# SOURCE RECORDS:
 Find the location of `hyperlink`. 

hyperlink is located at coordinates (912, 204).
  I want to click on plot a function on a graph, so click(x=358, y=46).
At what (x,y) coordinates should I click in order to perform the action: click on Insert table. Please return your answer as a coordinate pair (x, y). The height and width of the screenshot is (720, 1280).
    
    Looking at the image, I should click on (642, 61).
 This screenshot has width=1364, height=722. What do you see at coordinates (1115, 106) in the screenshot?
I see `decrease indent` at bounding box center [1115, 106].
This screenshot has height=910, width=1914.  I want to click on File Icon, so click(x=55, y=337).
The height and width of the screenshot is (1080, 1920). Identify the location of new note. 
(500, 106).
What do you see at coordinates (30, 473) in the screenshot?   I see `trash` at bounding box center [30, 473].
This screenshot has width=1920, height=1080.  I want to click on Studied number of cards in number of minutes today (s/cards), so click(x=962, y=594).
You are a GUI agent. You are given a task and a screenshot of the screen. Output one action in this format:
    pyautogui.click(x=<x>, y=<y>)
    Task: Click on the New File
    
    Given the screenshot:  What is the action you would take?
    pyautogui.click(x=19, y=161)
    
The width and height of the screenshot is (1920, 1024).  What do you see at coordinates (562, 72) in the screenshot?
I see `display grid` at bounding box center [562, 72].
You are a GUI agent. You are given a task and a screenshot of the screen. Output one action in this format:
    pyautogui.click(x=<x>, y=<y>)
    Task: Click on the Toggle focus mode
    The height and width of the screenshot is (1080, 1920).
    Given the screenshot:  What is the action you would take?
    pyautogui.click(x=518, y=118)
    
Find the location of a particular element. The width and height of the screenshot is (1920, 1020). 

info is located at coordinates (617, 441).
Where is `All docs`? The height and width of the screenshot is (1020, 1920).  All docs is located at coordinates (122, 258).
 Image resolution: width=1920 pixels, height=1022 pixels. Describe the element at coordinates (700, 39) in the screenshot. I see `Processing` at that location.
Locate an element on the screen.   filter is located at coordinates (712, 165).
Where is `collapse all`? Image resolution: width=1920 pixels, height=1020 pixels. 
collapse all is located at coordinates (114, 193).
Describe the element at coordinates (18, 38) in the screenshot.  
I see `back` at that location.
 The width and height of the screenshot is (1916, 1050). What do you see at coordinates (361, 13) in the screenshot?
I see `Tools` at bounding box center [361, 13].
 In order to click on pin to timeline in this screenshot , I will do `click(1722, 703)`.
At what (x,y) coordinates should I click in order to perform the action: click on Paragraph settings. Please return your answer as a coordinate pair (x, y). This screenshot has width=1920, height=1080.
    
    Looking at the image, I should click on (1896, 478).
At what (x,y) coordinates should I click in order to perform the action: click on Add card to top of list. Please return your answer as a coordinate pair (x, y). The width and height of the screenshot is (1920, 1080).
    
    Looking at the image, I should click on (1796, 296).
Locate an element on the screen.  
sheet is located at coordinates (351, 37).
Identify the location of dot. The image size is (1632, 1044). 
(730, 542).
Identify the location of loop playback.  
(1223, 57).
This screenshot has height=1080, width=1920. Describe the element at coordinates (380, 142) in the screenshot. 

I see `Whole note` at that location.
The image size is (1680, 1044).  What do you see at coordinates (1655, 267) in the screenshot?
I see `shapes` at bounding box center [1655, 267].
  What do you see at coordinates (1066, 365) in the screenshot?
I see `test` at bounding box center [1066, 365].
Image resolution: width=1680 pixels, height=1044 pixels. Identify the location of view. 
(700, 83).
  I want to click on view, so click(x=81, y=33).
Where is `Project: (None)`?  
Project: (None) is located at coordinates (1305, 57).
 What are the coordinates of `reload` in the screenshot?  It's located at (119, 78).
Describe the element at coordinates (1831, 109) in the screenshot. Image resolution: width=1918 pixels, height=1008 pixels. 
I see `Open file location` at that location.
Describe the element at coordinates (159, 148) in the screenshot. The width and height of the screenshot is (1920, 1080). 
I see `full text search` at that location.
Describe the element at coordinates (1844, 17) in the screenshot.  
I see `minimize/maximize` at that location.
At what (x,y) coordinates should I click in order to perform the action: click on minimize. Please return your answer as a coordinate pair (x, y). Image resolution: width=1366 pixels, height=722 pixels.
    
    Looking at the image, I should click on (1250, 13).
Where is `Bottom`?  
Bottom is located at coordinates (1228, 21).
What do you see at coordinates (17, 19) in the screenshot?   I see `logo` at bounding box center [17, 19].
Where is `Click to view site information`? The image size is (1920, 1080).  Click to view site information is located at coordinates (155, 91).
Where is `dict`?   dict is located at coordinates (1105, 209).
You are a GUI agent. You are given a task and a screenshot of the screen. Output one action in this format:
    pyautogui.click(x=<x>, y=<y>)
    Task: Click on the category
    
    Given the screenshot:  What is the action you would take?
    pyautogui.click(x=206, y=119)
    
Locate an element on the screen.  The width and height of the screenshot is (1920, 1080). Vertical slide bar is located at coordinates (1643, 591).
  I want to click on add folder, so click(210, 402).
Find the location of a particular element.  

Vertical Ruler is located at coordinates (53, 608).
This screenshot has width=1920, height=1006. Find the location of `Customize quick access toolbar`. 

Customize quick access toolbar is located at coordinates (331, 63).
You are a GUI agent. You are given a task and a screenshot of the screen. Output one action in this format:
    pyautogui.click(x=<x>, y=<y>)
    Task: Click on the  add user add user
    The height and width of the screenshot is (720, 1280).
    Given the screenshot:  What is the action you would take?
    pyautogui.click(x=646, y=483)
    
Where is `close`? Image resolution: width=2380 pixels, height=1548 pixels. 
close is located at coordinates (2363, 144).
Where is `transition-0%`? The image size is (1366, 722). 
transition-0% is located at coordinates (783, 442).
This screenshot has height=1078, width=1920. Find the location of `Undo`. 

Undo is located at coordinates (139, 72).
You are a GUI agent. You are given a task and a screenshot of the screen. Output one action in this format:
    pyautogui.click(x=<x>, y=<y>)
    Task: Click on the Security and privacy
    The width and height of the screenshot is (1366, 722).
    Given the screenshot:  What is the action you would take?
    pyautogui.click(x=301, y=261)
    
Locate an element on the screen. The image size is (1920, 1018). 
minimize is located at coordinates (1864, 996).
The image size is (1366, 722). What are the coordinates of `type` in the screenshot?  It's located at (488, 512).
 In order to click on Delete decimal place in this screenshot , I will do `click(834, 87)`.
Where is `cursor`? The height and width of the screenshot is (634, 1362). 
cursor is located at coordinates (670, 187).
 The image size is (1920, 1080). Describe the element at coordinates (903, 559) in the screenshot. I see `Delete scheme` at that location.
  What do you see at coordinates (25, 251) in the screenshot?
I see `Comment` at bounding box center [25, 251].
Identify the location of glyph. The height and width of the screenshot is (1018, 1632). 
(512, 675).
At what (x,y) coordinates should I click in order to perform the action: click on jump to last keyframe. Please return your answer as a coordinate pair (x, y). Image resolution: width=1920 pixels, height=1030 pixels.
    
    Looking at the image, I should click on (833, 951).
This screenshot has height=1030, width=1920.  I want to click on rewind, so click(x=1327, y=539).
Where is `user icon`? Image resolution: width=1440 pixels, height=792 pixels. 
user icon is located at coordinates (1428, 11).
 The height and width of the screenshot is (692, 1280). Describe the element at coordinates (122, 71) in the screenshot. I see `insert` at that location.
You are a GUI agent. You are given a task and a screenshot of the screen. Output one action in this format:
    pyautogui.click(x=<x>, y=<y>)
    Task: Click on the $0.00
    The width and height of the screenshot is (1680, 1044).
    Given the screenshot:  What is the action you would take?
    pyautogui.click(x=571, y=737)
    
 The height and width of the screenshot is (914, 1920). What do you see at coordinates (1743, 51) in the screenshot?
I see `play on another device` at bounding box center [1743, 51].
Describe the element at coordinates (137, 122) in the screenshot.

# PROBLEM TO WORK ON:
Reproduce all of the records above line for line, keeping every character unchanged.

# WRITTEN RESPONSE:
 Find the location of `hyperlink`. 

hyperlink is located at coordinates (912, 204).
  I want to click on plot a function on a graph, so click(x=358, y=46).
At what (x,y) coordinates should I click in order to perform the action: click on Insert table. Please return your answer as a coordinate pair (x, y). The height and width of the screenshot is (720, 1280).
    
    Looking at the image, I should click on (642, 61).
 This screenshot has width=1364, height=722. What do you see at coordinates (1115, 106) in the screenshot?
I see `decrease indent` at bounding box center [1115, 106].
This screenshot has height=910, width=1914.  I want to click on File Icon, so click(x=55, y=337).
The height and width of the screenshot is (1080, 1920). Identify the location of new note. 
(500, 106).
What do you see at coordinates (30, 473) in the screenshot?   I see `trash` at bounding box center [30, 473].
This screenshot has width=1920, height=1080.  I want to click on Studied number of cards in number of minutes today (s/cards), so click(x=962, y=594).
You are a GUI agent. You are given a task and a screenshot of the screen. Output one action in this format:
    pyautogui.click(x=<x>, y=<y>)
    Task: Click on the New File
    
    Given the screenshot:  What is the action you would take?
    pyautogui.click(x=19, y=161)
    
The width and height of the screenshot is (1920, 1024).  What do you see at coordinates (562, 72) in the screenshot?
I see `display grid` at bounding box center [562, 72].
You are a GUI agent. You are given a task and a screenshot of the screen. Output one action in this format:
    pyautogui.click(x=<x>, y=<y>)
    Task: Click on the Toggle focus mode
    The height and width of the screenshot is (1080, 1920).
    Given the screenshot:  What is the action you would take?
    pyautogui.click(x=518, y=118)
    
Find the location of a particular element. The width and height of the screenshot is (1920, 1020). 

info is located at coordinates (617, 441).
Where is `All docs`? The height and width of the screenshot is (1020, 1920).  All docs is located at coordinates (122, 258).
 Image resolution: width=1920 pixels, height=1022 pixels. Describe the element at coordinates (700, 39) in the screenshot. I see `Processing` at that location.
Locate an element on the screen.   filter is located at coordinates (712, 165).
Where is `collapse all`? Image resolution: width=1920 pixels, height=1020 pixels. 
collapse all is located at coordinates (114, 193).
Describe the element at coordinates (18, 38) in the screenshot.  
I see `back` at that location.
 The width and height of the screenshot is (1916, 1050). What do you see at coordinates (361, 13) in the screenshot?
I see `Tools` at bounding box center [361, 13].
 In order to click on pin to timeline in this screenshot , I will do `click(1722, 703)`.
At what (x,y) coordinates should I click in order to perform the action: click on Paragraph settings. Please return your answer as a coordinate pair (x, y). This screenshot has width=1920, height=1080.
    
    Looking at the image, I should click on (1896, 478).
At what (x,y) coordinates should I click in order to perform the action: click on Add card to top of list. Please return your answer as a coordinate pair (x, y). The width and height of the screenshot is (1920, 1080).
    
    Looking at the image, I should click on (1796, 296).
Locate an element on the screen.  
sheet is located at coordinates (351, 37).
Identify the location of dot. The image size is (1632, 1044). 
(730, 542).
Identify the location of loop playback.  
(1223, 57).
This screenshot has height=1080, width=1920. Describe the element at coordinates (380, 142) in the screenshot. 

I see `Whole note` at that location.
The image size is (1680, 1044).  What do you see at coordinates (1655, 267) in the screenshot?
I see `shapes` at bounding box center [1655, 267].
  What do you see at coordinates (1066, 365) in the screenshot?
I see `test` at bounding box center [1066, 365].
Image resolution: width=1680 pixels, height=1044 pixels. Identify the location of view. 
(700, 83).
  I want to click on view, so click(x=81, y=33).
Where is `Project: (None)`?  
Project: (None) is located at coordinates (1305, 57).
 What are the coordinates of `reload` in the screenshot?  It's located at (119, 78).
Describe the element at coordinates (1831, 109) in the screenshot. Image resolution: width=1918 pixels, height=1008 pixels. 
I see `Open file location` at that location.
Describe the element at coordinates (159, 148) in the screenshot. The width and height of the screenshot is (1920, 1080). 
I see `full text search` at that location.
Describe the element at coordinates (1844, 17) in the screenshot.  
I see `minimize/maximize` at that location.
At what (x,y) coordinates should I click in order to perform the action: click on minimize. Please return your answer as a coordinate pair (x, y). Image resolution: width=1366 pixels, height=722 pixels.
    
    Looking at the image, I should click on (1250, 13).
Where is `Bottom`?  
Bottom is located at coordinates (1228, 21).
What do you see at coordinates (17, 19) in the screenshot?   I see `logo` at bounding box center [17, 19].
Where is `Click to view site information`? The image size is (1920, 1080).  Click to view site information is located at coordinates (155, 91).
Where is `dict`?   dict is located at coordinates (1105, 209).
You are a GUI agent. You are given a task and a screenshot of the screen. Output one action in this format:
    pyautogui.click(x=<x>, y=<y>)
    Task: Click on the category
    
    Given the screenshot:  What is the action you would take?
    pyautogui.click(x=206, y=119)
    
Locate an element on the screen.  The width and height of the screenshot is (1920, 1080). Vertical slide bar is located at coordinates (1643, 591).
  I want to click on add folder, so click(210, 402).
Find the location of a particular element.  

Vertical Ruler is located at coordinates (53, 608).
This screenshot has width=1920, height=1006. Find the location of `Customize quick access toolbar`. 

Customize quick access toolbar is located at coordinates (331, 63).
You are a GUI agent. You are given a task and a screenshot of the screen. Output one action in this format:
    pyautogui.click(x=<x>, y=<y>)
    Task: Click on the  add user add user
    The height and width of the screenshot is (720, 1280).
    Given the screenshot:  What is the action you would take?
    pyautogui.click(x=646, y=483)
    
Where is `close`? Image resolution: width=2380 pixels, height=1548 pixels. 
close is located at coordinates (2363, 144).
Where is `transition-0%`? The image size is (1366, 722). 
transition-0% is located at coordinates (783, 442).
This screenshot has height=1078, width=1920. Find the location of `Undo`. 

Undo is located at coordinates (139, 72).
You are a GUI agent. You are given a task and a screenshot of the screen. Output one action in this format:
    pyautogui.click(x=<x>, y=<y>)
    Task: Click on the Security and privacy
    The width and height of the screenshot is (1366, 722).
    Given the screenshot:  What is the action you would take?
    pyautogui.click(x=301, y=261)
    
Locate an element on the screen. The image size is (1920, 1018). 
minimize is located at coordinates (1864, 996).
The image size is (1366, 722). What are the coordinates of `type` in the screenshot?  It's located at (488, 512).
 In order to click on Delete decimal place in this screenshot , I will do `click(834, 87)`.
Where is `cursor`? The height and width of the screenshot is (634, 1362). 
cursor is located at coordinates (670, 187).
 The image size is (1920, 1080). Describe the element at coordinates (903, 559) in the screenshot. I see `Delete scheme` at that location.
  What do you see at coordinates (25, 251) in the screenshot?
I see `Comment` at bounding box center [25, 251].
Identify the location of glyph. The height and width of the screenshot is (1018, 1632). 
(512, 675).
At what (x,y) coordinates should I click in order to perform the action: click on jump to last keyframe. Please return your answer as a coordinate pair (x, y). Image resolution: width=1920 pixels, height=1030 pixels.
    
    Looking at the image, I should click on (833, 951).
This screenshot has height=1030, width=1920.  I want to click on rewind, so click(x=1327, y=539).
Where is `user icon`? Image resolution: width=1440 pixels, height=792 pixels. 
user icon is located at coordinates (1428, 11).
 The height and width of the screenshot is (692, 1280). Describe the element at coordinates (122, 71) in the screenshot. I see `insert` at that location.
You are a GUI agent. You are given a task and a screenshot of the screen. Output one action in this format:
    pyautogui.click(x=<x>, y=<y>)
    Task: Click on the $0.00
    The width and height of the screenshot is (1680, 1044).
    Given the screenshot:  What is the action you would take?
    pyautogui.click(x=571, y=737)
    
 The height and width of the screenshot is (914, 1920). What do you see at coordinates (1743, 51) in the screenshot?
I see `play on another device` at bounding box center [1743, 51].
Describe the element at coordinates (137, 122) in the screenshot.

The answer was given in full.